Zum Glück erwidert Oma nichts auf meine giftige Bemerkung, sondern fährt schweigend damit fort, die Näpfe zu säubern. Mir ist das nur recht so. Laura Wornums Überfall hat mich schon genug Nerven gekostet.

Darüber zu reden, während ich esse, macht es nicht besser, im Gegenteil. Schweigend vertilge ich mein Frühstück, trinke meinen Kaffee und beobachte dabei Königin Gunnhild und ihre Kitten, die in einem großen Körbchen unter der Fensterbank liegen.

Mittlerweile haben die Kleinen ihre Augen geöffnet, geben die ersten Töne von sich und unternehmen unbeholfene Versuche, sich zu bewegen.
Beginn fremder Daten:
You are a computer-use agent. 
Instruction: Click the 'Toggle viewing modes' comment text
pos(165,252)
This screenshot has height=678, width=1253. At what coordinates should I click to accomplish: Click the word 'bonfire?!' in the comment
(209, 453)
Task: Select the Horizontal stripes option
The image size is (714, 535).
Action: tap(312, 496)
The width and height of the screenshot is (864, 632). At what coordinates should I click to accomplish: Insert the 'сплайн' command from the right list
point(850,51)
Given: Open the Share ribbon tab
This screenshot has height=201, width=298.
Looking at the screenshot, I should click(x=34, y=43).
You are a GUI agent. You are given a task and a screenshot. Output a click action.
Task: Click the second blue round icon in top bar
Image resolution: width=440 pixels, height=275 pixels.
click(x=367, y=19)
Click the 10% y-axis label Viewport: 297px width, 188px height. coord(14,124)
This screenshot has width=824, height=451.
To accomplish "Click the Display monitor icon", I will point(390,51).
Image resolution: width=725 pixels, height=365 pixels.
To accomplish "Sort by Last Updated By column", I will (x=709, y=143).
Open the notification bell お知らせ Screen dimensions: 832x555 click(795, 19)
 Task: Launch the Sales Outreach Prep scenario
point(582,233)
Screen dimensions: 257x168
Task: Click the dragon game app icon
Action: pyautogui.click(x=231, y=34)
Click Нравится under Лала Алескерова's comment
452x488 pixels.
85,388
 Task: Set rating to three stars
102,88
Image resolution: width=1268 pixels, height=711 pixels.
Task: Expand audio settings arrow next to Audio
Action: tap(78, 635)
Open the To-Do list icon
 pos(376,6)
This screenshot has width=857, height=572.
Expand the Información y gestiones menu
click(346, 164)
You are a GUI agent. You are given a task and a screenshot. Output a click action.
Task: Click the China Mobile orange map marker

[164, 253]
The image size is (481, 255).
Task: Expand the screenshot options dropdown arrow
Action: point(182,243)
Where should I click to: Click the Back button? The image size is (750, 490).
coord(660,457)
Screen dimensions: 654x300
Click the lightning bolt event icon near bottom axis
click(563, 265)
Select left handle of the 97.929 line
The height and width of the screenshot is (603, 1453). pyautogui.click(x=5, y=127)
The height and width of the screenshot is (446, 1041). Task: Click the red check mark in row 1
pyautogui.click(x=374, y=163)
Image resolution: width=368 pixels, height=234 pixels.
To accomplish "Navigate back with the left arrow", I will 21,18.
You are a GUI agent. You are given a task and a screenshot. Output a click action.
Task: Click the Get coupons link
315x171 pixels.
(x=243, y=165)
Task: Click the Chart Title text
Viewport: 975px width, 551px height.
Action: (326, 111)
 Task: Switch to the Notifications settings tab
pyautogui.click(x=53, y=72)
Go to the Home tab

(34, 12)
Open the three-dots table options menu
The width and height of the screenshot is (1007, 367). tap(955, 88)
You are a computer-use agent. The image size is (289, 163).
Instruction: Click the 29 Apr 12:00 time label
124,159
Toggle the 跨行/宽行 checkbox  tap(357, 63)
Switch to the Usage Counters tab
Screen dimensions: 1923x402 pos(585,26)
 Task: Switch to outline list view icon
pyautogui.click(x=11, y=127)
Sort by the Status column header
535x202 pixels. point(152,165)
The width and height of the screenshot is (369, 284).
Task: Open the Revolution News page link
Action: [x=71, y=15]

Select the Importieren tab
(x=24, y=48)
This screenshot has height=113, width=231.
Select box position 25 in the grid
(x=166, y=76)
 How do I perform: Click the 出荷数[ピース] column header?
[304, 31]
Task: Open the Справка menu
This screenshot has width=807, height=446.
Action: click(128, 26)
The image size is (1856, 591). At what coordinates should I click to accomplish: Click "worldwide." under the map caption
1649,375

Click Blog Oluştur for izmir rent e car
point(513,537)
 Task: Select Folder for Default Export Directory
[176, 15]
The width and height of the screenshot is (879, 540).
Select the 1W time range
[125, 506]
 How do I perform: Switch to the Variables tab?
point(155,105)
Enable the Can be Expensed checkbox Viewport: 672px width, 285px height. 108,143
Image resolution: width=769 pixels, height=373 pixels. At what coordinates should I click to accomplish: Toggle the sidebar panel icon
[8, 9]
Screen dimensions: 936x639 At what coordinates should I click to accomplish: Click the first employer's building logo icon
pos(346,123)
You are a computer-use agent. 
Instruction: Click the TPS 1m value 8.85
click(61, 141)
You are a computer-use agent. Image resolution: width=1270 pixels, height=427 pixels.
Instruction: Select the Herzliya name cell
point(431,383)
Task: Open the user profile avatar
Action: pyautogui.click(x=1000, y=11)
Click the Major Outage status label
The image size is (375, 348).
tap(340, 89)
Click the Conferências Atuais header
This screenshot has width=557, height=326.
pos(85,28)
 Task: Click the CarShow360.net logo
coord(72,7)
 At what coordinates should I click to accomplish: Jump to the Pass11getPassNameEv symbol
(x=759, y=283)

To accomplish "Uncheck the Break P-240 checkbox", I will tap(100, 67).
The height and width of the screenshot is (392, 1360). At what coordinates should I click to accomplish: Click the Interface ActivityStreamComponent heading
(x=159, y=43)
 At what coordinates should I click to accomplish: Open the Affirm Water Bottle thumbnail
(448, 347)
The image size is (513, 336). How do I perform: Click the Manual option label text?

Letzteres klappt noch nicht so gut, aber laut Oma ist es nur eine Frage der Zeit, bis die Kätzchen richtig mobil werden.

Selbstverständlich hat sie es sich nicht nehmen lassen, ihnen majestätische Namen zu geben. Deshalb heißen sie jetzt König Erik, König Håkon und Königin Margarethe. Nur das vierte und kleinste Kitten hat noch keinen Namen bekommen.

Oma hat dafür keine richtige Erklärung parat. „Ich weiß auch nicht", meint sie und hebt die Hände zu einer hilflosen Geste. „Irgendwie passt zu ihr kein Adelstitel. Es fühlt sich nicht richtig an, ihr einen zu geben, verstehst du?"

„Hm, schon", erwidere ich, stehe vom Tisch auf und hocke mich neben das Körbchen, um die namenlose Katze aus der Nähe zu betrachten. Mit halb geöffneten, babyblauen Augen schaut sie mich an und strampelt zaghaft mit ihren Pfötchen, die im Vergleich zu ihrem schmächtigen Körper viel zu groß wirken.

Schmunzelnd erinnere ich mich daran, wie Oma das Kätzchen hinter dem Koffer hervorgeholt hat, aus dem es zuvor rausgekullert ist. Vielleicht spüre ich genau aus diesem kuriosen Grund eine Verbindung zu der Kleinen.

Lasse und Rikard sind nämlich der festen Überzeugung, dass ich als Baby vom Wickeltisch gefallen bin. Damit erklären sie sich meine angebliche Intelligenzminderung. Ich hingegen glaube eher, meine begrenzten intellektuellen Fähigkeiten sind darauf zurückzuführen, dass Bjørn-Inge Castberg mein Vater ist.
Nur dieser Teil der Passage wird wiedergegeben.